## Task objective
Range to reproduce from the entries below: the line with "This screenshot has width=1280, height=720.", the line with "Click the Scopes", and every line in between. Give them exactly and give nothing else.

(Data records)
★ ★ ★ ★ ★ ★ ★
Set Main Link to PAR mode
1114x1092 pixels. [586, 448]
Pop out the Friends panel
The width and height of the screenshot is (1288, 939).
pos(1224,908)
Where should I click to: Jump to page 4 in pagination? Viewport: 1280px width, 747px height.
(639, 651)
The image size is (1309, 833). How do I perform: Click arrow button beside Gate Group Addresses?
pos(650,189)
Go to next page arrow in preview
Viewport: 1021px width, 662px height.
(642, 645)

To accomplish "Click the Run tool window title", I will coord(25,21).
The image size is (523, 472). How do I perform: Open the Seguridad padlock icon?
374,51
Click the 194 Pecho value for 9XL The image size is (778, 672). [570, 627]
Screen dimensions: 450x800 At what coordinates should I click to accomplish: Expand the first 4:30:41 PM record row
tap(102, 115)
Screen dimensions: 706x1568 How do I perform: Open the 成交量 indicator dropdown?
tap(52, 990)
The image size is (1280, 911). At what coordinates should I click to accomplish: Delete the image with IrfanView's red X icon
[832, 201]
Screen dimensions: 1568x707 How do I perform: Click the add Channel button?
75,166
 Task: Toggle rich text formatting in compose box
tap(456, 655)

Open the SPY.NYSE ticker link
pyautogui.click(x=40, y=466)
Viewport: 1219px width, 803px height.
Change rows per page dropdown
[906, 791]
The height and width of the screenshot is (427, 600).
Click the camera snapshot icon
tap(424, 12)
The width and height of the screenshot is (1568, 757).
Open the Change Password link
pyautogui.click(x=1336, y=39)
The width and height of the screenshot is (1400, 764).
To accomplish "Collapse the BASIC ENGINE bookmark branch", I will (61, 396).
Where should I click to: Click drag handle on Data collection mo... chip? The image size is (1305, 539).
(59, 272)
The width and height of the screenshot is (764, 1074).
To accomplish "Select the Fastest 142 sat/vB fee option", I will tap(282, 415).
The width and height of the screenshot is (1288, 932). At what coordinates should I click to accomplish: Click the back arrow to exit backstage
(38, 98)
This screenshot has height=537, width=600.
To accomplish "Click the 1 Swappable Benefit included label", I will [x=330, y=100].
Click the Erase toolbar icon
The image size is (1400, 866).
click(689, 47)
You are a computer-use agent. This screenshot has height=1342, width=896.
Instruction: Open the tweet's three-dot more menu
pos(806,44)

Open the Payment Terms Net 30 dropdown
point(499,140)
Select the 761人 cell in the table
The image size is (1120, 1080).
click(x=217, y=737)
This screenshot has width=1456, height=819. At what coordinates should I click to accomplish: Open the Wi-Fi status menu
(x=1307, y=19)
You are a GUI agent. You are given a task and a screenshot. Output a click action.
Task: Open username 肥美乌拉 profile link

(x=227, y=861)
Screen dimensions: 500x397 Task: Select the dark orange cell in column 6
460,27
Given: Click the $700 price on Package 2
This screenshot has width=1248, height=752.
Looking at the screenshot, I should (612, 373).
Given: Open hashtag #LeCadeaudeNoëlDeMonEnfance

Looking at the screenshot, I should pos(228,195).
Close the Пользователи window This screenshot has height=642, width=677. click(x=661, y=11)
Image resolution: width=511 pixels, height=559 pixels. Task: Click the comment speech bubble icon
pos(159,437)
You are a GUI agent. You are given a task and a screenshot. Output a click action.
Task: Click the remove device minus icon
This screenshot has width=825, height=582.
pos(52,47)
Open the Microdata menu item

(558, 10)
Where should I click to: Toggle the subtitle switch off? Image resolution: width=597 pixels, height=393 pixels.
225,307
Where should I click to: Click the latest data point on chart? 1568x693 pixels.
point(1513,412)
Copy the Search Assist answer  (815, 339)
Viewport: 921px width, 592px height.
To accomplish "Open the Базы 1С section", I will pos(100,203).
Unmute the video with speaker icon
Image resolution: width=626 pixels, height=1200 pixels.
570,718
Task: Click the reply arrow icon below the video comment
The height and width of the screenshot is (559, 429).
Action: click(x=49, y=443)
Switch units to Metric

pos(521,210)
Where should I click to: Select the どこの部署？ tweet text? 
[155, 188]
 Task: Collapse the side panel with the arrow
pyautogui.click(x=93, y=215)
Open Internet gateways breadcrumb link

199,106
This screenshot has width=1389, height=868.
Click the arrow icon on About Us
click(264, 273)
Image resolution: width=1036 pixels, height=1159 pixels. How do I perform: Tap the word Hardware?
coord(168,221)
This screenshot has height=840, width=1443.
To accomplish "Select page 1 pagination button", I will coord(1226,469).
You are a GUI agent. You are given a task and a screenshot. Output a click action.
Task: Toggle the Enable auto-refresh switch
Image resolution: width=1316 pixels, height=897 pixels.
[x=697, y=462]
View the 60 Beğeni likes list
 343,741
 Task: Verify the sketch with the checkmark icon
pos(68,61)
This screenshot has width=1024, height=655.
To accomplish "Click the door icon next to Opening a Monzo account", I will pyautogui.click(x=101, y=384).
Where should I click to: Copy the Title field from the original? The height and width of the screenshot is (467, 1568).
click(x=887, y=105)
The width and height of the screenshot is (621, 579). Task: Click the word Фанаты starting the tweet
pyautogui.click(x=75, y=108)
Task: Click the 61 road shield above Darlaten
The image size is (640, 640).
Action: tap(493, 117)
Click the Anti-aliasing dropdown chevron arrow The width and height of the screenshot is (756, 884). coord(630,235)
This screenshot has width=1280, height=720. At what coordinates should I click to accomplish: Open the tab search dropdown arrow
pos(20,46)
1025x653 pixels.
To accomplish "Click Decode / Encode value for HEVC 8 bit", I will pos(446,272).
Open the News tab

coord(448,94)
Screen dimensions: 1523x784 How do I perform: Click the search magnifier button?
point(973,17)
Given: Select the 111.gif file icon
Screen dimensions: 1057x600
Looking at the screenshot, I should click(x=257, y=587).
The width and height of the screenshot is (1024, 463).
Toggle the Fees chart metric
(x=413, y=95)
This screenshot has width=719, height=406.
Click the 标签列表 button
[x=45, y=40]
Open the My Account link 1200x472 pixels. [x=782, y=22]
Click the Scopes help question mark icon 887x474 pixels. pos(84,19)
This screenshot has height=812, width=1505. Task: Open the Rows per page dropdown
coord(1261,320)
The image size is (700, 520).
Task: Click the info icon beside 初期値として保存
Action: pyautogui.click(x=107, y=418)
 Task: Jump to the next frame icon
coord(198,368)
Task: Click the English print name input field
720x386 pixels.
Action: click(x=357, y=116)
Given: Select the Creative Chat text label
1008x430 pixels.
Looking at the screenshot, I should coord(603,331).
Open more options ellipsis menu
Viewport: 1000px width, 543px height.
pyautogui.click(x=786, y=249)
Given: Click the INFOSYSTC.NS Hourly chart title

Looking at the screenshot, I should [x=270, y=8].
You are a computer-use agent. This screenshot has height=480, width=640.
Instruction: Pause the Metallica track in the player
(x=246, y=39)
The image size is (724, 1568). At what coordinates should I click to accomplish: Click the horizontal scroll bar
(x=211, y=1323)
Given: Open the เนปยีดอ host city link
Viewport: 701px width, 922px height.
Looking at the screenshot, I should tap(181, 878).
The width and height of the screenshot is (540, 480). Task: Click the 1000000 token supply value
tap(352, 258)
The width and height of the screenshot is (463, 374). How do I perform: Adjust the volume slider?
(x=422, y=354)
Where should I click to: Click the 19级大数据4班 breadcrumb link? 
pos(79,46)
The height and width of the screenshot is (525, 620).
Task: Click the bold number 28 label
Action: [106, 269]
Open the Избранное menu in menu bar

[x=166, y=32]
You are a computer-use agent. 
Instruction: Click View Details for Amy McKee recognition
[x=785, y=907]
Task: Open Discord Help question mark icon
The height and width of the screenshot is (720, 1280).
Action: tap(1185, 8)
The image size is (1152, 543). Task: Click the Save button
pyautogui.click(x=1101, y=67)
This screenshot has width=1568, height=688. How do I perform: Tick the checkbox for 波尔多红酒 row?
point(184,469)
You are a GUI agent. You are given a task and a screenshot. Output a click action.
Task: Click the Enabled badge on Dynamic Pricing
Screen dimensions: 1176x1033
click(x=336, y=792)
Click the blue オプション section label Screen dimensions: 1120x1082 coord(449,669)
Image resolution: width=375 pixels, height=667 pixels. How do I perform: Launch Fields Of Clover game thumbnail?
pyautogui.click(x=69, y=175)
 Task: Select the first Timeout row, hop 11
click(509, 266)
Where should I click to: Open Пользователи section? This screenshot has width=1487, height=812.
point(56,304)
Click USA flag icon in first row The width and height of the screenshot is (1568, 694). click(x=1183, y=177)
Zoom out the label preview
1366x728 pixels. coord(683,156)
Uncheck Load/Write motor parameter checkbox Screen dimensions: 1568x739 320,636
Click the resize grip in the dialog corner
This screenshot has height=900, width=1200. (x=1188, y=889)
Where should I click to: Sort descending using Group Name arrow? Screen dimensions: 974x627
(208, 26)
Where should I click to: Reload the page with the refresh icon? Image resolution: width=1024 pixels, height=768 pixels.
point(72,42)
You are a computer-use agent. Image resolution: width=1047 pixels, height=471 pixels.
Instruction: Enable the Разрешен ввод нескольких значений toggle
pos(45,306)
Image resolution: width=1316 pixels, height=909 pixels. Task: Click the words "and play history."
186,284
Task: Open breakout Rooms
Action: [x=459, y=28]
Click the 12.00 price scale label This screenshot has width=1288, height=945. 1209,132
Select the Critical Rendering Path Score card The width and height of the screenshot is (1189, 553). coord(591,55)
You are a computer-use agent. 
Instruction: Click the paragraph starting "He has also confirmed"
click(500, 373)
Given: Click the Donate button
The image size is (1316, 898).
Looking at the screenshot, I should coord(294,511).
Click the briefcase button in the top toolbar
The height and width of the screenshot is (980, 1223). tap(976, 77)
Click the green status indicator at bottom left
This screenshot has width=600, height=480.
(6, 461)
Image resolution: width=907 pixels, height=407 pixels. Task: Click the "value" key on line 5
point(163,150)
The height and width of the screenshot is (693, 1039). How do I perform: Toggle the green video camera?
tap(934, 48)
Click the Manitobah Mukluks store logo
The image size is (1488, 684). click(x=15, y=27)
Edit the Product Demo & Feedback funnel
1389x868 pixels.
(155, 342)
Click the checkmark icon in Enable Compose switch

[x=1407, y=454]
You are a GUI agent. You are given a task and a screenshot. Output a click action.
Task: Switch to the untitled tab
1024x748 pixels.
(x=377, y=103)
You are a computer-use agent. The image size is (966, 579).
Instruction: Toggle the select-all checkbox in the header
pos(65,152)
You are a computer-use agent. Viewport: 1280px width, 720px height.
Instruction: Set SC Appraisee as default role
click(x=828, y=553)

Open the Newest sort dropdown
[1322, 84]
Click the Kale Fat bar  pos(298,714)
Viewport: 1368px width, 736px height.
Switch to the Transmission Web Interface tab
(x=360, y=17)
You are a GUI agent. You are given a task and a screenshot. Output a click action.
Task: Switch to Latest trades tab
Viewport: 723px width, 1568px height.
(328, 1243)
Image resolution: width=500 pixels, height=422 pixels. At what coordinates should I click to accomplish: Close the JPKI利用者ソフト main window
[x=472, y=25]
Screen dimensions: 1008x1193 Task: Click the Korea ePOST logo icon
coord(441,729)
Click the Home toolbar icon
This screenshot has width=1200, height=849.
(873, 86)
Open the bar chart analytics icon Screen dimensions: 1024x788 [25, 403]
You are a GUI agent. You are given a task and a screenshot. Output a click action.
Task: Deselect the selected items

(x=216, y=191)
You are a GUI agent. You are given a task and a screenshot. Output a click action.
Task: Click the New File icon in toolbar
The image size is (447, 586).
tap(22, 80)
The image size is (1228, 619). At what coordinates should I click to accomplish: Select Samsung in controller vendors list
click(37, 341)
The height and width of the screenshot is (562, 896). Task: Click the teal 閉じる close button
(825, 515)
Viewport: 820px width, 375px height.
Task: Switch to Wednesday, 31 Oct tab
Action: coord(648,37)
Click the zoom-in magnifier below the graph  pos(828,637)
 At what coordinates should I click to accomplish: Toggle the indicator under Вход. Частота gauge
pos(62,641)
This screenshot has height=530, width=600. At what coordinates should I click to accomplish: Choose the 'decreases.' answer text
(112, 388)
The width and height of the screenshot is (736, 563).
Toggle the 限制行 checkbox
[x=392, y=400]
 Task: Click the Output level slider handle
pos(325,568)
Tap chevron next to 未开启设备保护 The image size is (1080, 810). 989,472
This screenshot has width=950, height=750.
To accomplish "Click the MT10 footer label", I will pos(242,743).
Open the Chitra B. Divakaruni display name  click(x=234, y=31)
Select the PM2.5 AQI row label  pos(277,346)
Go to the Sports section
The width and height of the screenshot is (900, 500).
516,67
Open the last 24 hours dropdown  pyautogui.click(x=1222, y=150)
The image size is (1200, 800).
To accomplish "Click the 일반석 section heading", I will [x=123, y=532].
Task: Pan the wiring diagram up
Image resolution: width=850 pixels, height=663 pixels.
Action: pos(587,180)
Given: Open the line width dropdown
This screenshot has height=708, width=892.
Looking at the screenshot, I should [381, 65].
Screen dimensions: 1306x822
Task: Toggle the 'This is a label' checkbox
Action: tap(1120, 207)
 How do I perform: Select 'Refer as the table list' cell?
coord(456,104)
★ ★ ★ ★ ★ ★ ★
## Answer for the task
This screenshot has width=1280, height=720. At what coordinates should I click to accomplish: Open the tab search dropdown arrow
pos(20,46)
1025x653 pixels.
To accomplish "Click Decode / Encode value for HEVC 8 bit", I will pos(446,272).
Open the News tab

coord(448,94)
Screen dimensions: 1523x784 How do I perform: Click the search magnifier button?
point(973,17)
Given: Select the 111.gif file icon
Screen dimensions: 1057x600
Looking at the screenshot, I should click(x=257, y=587).
The width and height of the screenshot is (1024, 463).
Toggle the Fees chart metric
(x=413, y=95)
This screenshot has width=719, height=406.
Click the 标签列表 button
[x=45, y=40]
Open the My Account link 1200x472 pixels. [x=782, y=22]
Click the Scopes help question mark icon 887x474 pixels. pos(84,19)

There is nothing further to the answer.